Task brief
Please turn the lines of the records, starting at the line that contains "Given: Click the" and ending at the line that contains "Choose the diamond rarity filter icon", both included, into a Markdown table with the columns Row and Line, leaving out blank lines.

Data for processing
● ● ● ● ● ● ●

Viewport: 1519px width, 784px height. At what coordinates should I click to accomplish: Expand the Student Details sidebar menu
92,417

● ● ● ● ● ● ●

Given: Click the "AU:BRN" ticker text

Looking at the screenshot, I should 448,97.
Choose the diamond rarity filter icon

● ● ● ● ● ● ●

Response for this exercise
| Row | Line |
|---|---|
| 1 | Given: Click the "AU:BRN" ticker text |
| 2 | Looking at the screenshot, I should 448,97. |
| 3 | Choose the diamond rarity filter icon |